The real estate game is full of superstitions, as befits a business where so much of your success depends on invisible market forces and the whims of buyers and sellers.

When the spooky season rolled around last year, we examined the longstanding rumor that homes with sinister addresses, like the numbers 13, 666, or 44 (considered particularly unlucky in many east Asian cultures) sell for less .

It actually wouldn’t have been surprising to discover that it’s true–but it turns out the numbers didn’t back it up, at least in San Francisco.

Now, what happens if the superstition is attached not to the address but to the house itself? Does selling a “haunted house” mean getting spooked on your sale?

Well of course, there are no “haunted houses” in the home-selling game; but there are what the National Association of Realtors calls “stigmatized properties,” “a property that has been psychologically impacted by an event which occurred, or was suspected to have occurred, on the property, such event being one that has no physical impact of any kind.”

If you’re scratching your head at those terms, we don’t blame you: What they mean is homes where, say, a particularly infamous crime happened, or where a widely reviled public figure (like a serial killer or cult leader) once lived, or yes, one that is perhaps widely believed to be haunted, cursed, or otherwise host to bad vibes.

A Wright State University study found that on average, “stigmatized” homes sell for about three percent less, a study that did indeed include six reputedly haunted houses.

However, that was in Ohio in 2000–night and day from the modern SF home market.

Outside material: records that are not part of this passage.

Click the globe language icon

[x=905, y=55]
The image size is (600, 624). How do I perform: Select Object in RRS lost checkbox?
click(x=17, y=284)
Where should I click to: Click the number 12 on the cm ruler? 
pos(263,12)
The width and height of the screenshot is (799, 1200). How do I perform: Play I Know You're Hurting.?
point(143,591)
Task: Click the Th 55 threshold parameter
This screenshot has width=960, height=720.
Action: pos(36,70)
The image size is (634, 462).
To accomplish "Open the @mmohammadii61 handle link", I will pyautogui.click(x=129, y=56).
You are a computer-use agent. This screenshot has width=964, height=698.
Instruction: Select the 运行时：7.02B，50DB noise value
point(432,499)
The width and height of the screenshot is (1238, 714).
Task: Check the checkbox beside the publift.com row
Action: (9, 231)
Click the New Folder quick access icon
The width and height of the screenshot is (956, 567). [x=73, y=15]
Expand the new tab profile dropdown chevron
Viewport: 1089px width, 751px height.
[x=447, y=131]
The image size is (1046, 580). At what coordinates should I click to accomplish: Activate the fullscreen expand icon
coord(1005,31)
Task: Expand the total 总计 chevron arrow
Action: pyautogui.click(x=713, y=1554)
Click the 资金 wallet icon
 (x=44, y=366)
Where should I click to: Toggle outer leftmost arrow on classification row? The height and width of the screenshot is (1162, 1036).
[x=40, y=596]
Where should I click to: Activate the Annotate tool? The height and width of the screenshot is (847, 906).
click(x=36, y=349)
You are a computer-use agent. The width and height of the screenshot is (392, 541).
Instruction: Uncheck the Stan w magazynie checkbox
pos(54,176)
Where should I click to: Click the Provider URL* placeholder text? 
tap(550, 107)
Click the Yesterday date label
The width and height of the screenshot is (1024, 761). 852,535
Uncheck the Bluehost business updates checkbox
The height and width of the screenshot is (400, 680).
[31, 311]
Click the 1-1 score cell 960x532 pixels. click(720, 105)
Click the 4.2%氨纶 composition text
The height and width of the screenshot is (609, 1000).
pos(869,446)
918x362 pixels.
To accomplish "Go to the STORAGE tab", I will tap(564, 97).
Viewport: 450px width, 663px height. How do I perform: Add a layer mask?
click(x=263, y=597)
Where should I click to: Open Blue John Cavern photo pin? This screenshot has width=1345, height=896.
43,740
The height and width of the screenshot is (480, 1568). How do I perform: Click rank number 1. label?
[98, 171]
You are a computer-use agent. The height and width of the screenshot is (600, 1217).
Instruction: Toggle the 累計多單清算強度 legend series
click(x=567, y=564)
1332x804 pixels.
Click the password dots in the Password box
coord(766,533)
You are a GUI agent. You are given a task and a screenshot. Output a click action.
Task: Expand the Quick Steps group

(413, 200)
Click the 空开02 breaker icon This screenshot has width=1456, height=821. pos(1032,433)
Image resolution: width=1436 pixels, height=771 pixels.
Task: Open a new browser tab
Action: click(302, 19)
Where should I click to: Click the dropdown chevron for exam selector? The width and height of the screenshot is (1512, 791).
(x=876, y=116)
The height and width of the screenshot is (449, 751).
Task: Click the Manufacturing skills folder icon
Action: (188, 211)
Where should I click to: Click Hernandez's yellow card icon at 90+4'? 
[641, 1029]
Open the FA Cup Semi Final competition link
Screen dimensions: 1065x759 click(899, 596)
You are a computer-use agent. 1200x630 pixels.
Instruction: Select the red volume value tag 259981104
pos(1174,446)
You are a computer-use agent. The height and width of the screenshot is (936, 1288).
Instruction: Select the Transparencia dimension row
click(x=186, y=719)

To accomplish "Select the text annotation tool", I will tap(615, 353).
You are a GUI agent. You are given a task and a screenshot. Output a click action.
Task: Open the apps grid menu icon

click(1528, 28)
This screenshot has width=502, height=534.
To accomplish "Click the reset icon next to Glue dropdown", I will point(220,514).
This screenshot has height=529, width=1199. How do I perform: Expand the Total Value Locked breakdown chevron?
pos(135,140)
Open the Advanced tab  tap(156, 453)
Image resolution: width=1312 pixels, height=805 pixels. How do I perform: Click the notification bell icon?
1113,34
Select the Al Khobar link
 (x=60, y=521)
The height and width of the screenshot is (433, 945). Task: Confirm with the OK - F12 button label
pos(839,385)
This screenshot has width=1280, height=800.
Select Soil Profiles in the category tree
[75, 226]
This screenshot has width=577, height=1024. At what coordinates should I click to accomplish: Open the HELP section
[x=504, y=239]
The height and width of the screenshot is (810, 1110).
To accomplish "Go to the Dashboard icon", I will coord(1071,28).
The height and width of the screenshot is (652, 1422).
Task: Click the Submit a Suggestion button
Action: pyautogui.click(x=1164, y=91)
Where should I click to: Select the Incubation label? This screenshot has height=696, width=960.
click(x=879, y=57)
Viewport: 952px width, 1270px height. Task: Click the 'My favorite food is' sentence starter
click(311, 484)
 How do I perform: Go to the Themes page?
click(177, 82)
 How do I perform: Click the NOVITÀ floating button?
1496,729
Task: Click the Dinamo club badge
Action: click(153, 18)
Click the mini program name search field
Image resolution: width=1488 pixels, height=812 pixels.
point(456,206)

So what do the local numbers tell us now? Well, let’s survey some of San Francisco’s most allegedly haunted hotspots–tis the seasons, after all:

1000 Lombard: An angry psychic supposedly cursed this high-society abode in the 1960s. But the curse apparently didn’t damper its most recent sale, for $5.1 million in 2019; while that was an underbid (the list price at the time was nearly $6 million), similarly sized homes in the district averaged less than half that the rest of the year.

2090 Jackson: William Franklin Whittier, head of what now is PG&E, built the historic Whittier Mansion in 1896, and in the decades since it gained a reputation for shadowy figures in the basement. It still scared up a $3 million payday in 1991, compared to an average of just $133,000 for similarly sized units.

2220 Sacramento: The legends of feuding sisters and gruesome murders at the Chambers Mansion are not true, but that hasn’t stopped the ghost stories from circulating. This Pac Heights classic came up for sale just a year ago and almost instantly sold for $5.35 million, although it’s hard to compare it to other homes of this size because, well, there weren’t any.

1990 California: The story about the onetime heir to the Atherton Mansion ended up shipped home dead in a barrel of rum from a sea voyage is true; the suggestion that he still hang outs in the lower levels is speculation. Neither depressed the house’s $2.5 million payday in 2012, up from an average of more than $1.67 million.

You get the idea: We combed the histories of more than a dozen supposedly haunted abodes in SF and found, well, not much of anything.

Now, nobody can say for sure if maybe these houses might have sold for even more (or even faster) without the popular myths about them.

At the same time, frankly, when you’re playing at this level and for this kind of money, if the down payment doesn’t scare someone away, not much else will.